In 6), you will set it in the opposite way. When discharging the fertilizer remaining in the hopper (13), the brush holder (76) is swung backward as described above, the shutter (81) is switched, and the cap (82) is
) is removed and the feed roll (15) is rotated. Further, (83) in FIG. 4 is a leakage net for removing fine fertilizer powder contained in the fed fertilizer, and (84) is a container for collecting the fine powder.

Incidentally, although reference numerals are written in the claims section for convenient comparison with the drawings, the present invention is not limited to the structure shown in the accompanying drawings.

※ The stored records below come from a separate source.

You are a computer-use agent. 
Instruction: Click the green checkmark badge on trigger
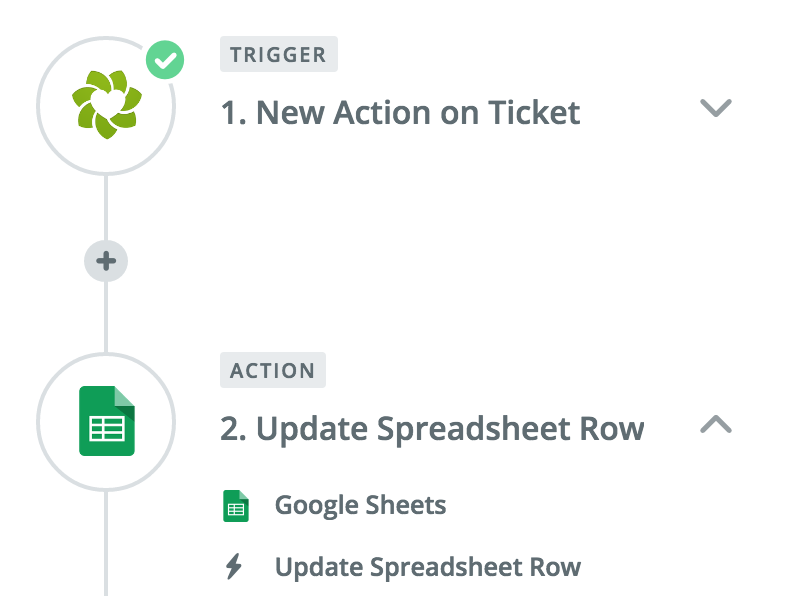point(165,60)
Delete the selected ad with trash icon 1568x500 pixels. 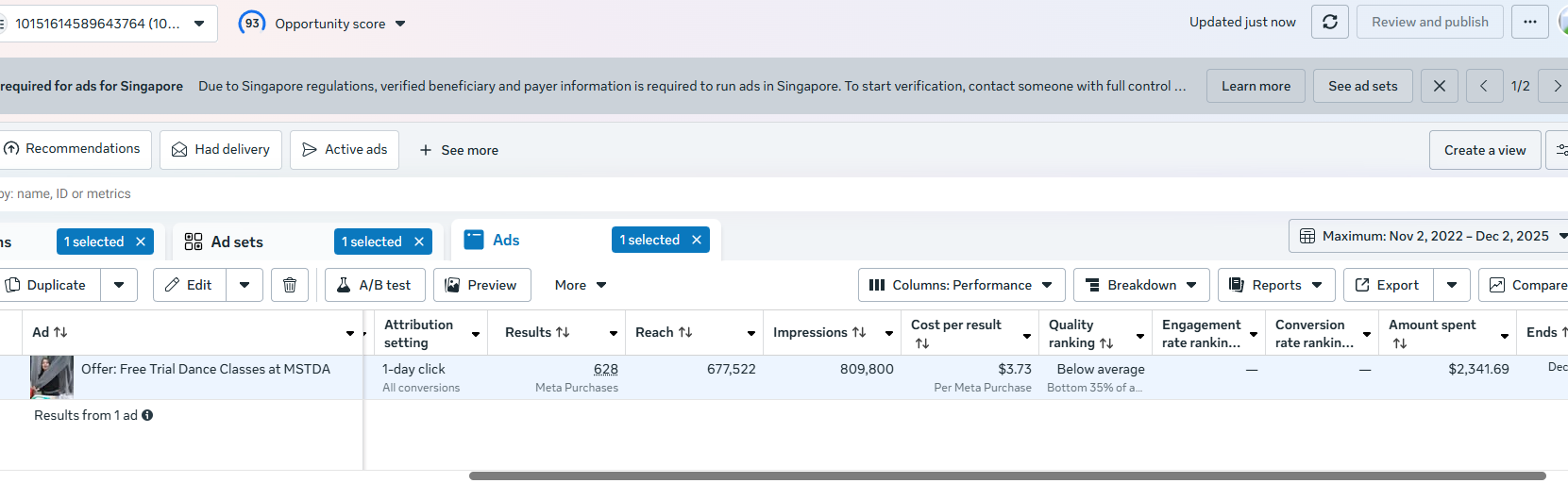click(x=290, y=285)
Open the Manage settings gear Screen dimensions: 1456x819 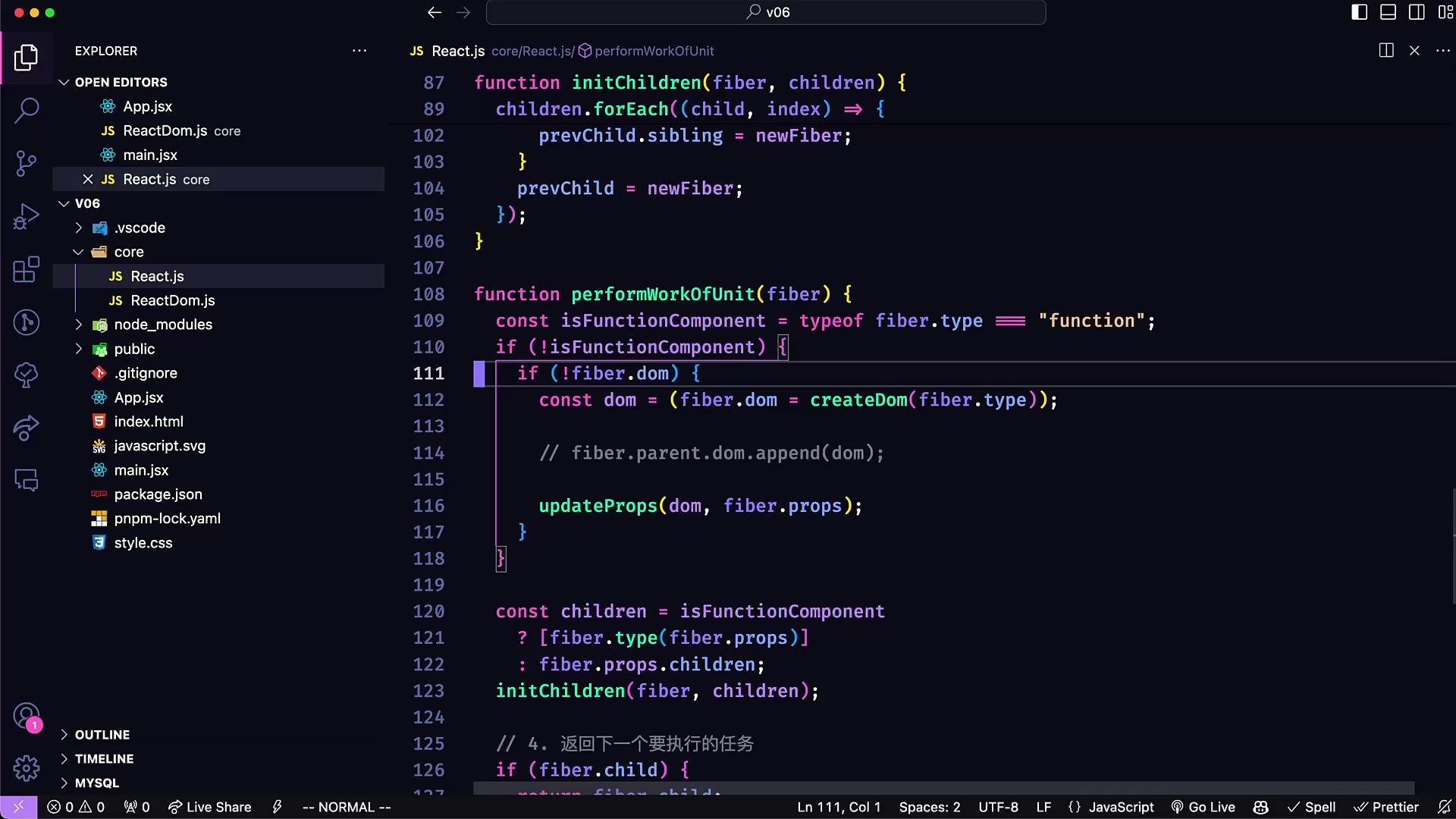point(27,768)
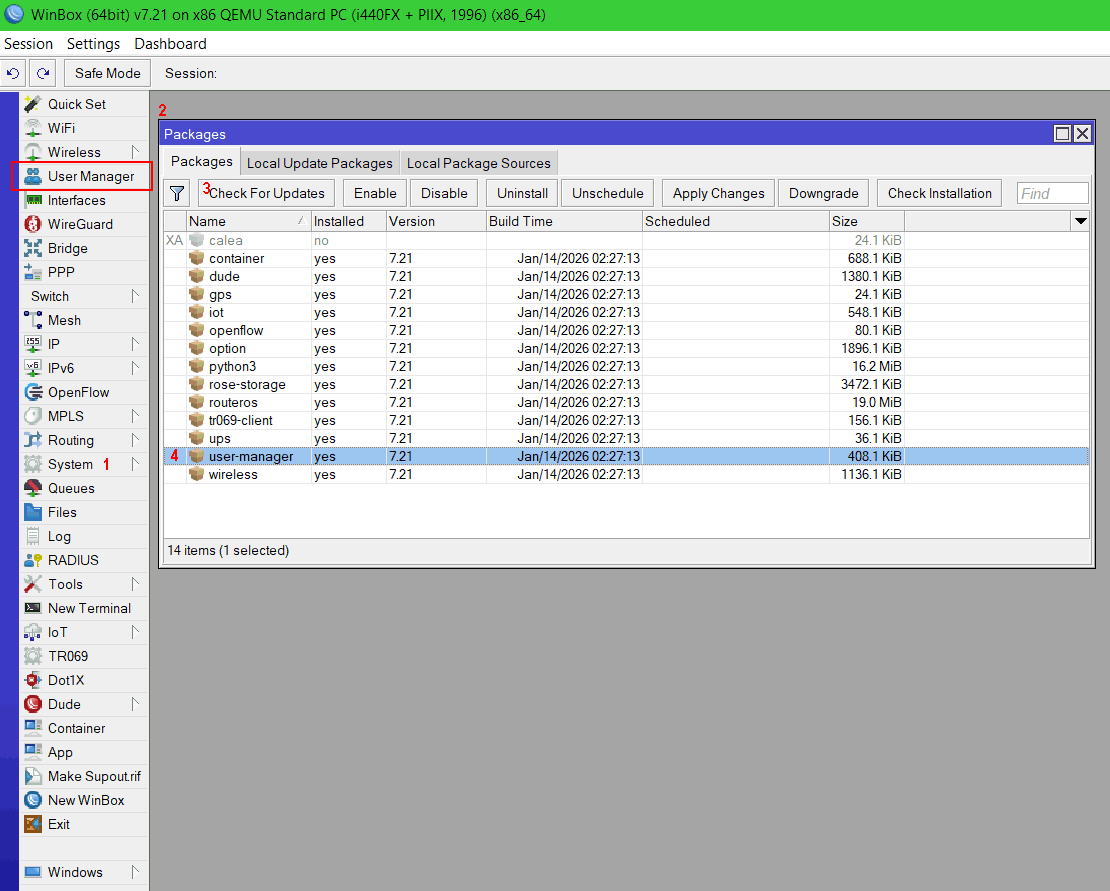Expand the System submenu
The width and height of the screenshot is (1110, 891).
70,464
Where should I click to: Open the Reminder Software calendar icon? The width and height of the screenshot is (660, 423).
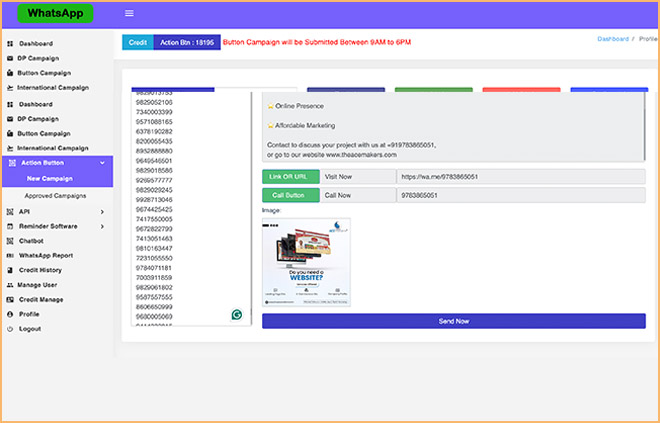(x=11, y=226)
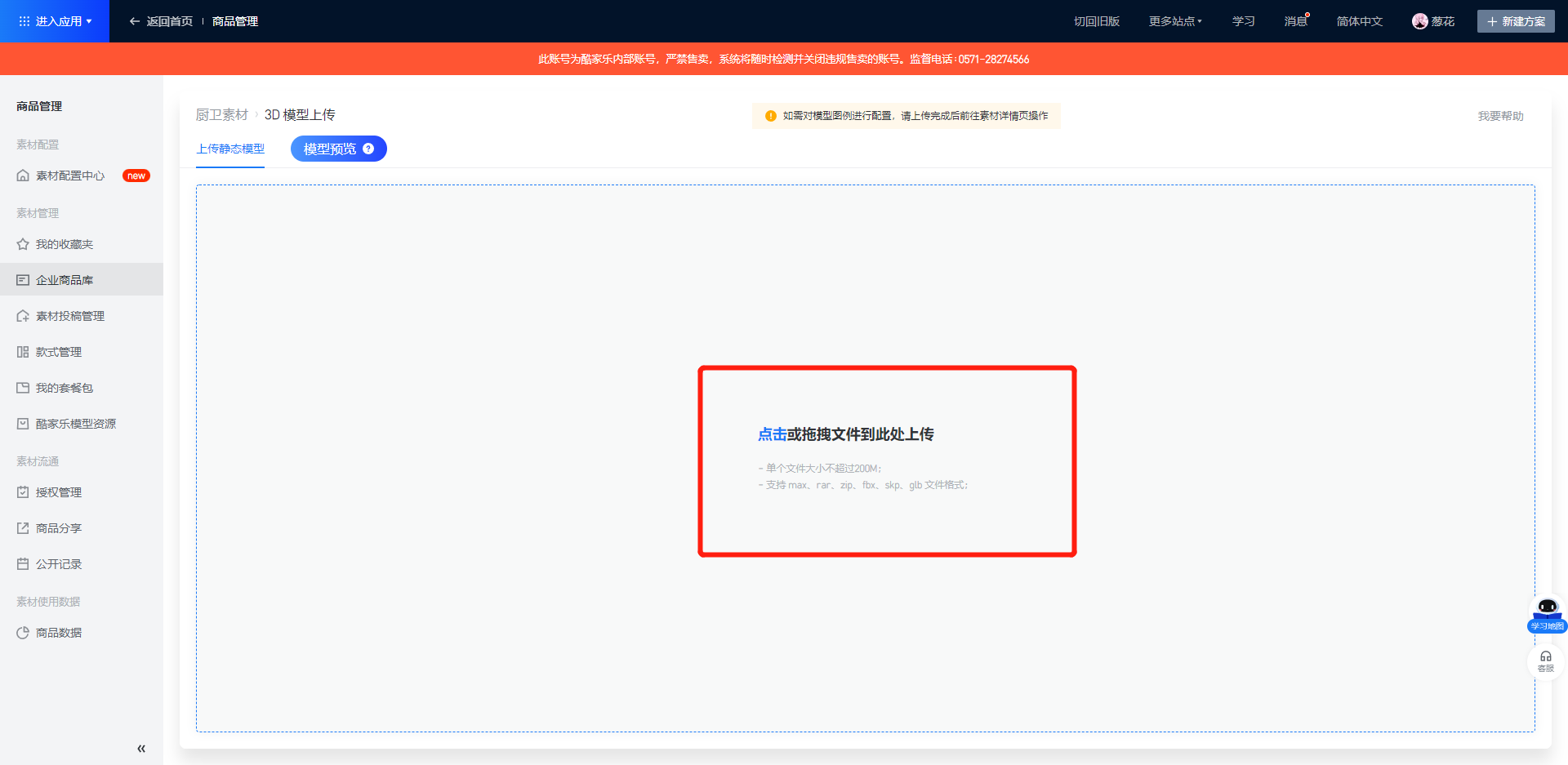The height and width of the screenshot is (765, 1568).
Task: Select 企业商品库 in the sidebar
Action: coord(65,280)
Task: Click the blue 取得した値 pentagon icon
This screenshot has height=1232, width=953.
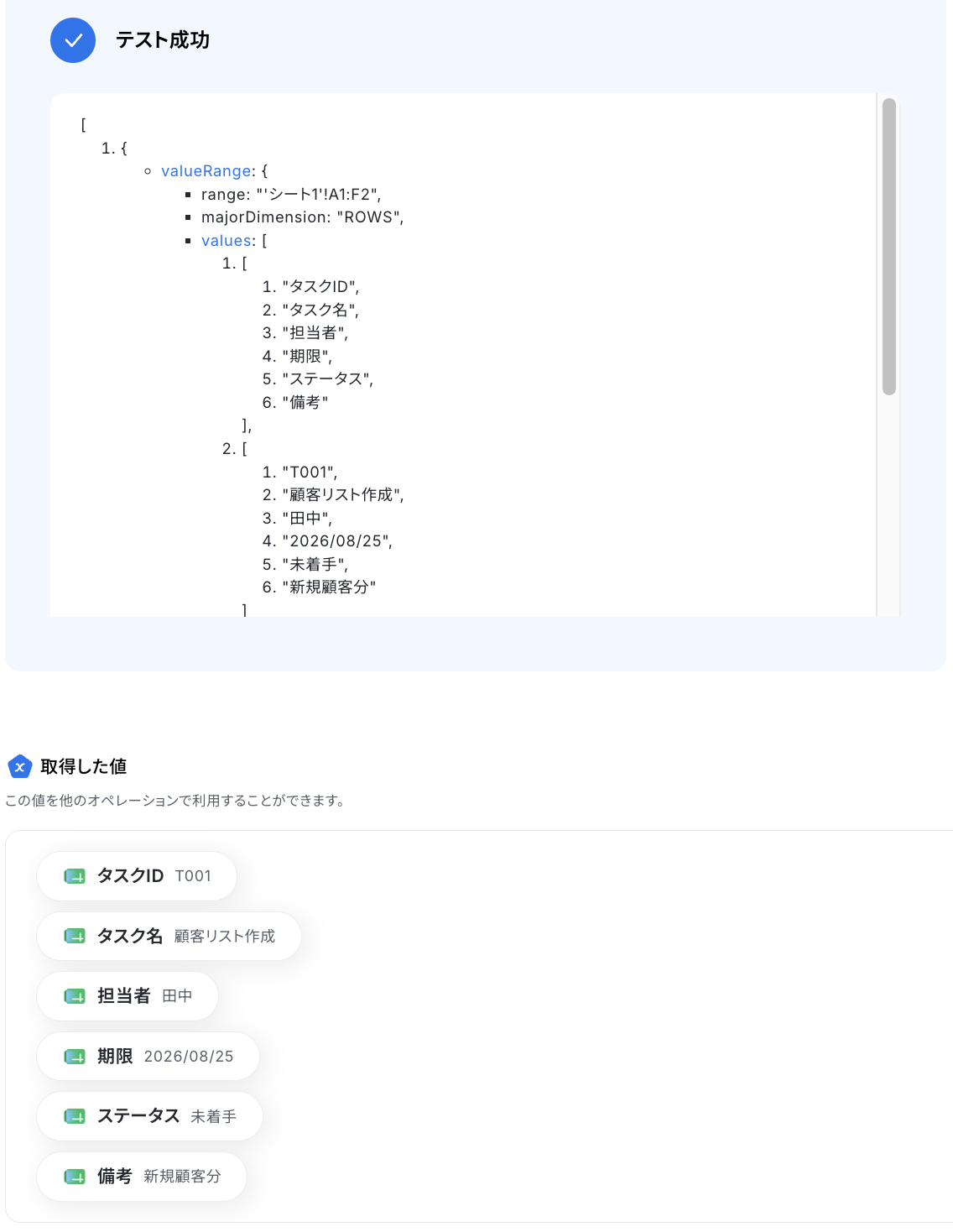Action: (19, 766)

[Brief explanation of drawings]

The drawings show an embodiment of the fertilizer application device according to the present invention, in which FIG. 1 is a side view of the seedling planting section, FIG. 2 is a side view of the feeding roll drive structure, and FIG. Figure 4 is a vertical front view of the fertilizer feeding mechanism, Figure 5 is a vertical side view thereof, Figure 6 is a rear view of the brush holder, Figure 7 is a side view showing the operating part of the operating lever for adjusting the feeding amount, Figure 8 is a rear view;
FIG. 9 is a side view of the deep fertilization mechanism, and FIG. 10 is a cross-sectional plan view of a portion thereof. (15)---Feeding roll, (58a), (
58b) ...--- Feeding amount adjustment gear, (61a
) -----... 1st operating gear, (61b)...
-Second operating gear, (60)...operating shaft.

Claims (1)

[Claims] A feed-out roll (15) for shallow layer fertilization and a feed-out roll (15) for deep layer fertilization are coaxially arranged side by side, and a feed-out amount adjusting gear is provided for each feed-out roll (15), (15). (58a) and (58b), an operating shaft (60) equipped with a first operating gear (61a) and a second operating gear (61b) that can engage with each other is disposed parallel to the group of feeding rolls, and The first gear (61a) meshes with the feed-out amount adjustment gear (58a) of the feed-out roll (15) for shallow layer fertilization.
The adjustment state and the second operating gear (61b) are the feed-out amount adjusting gear (58b) of the feed-out roll (15) for deep fertilization.
), and the first and second operating gears (
61a) and (61b) are not all engaged, the operating shaft (60) is configured to be slidable in a neutral state.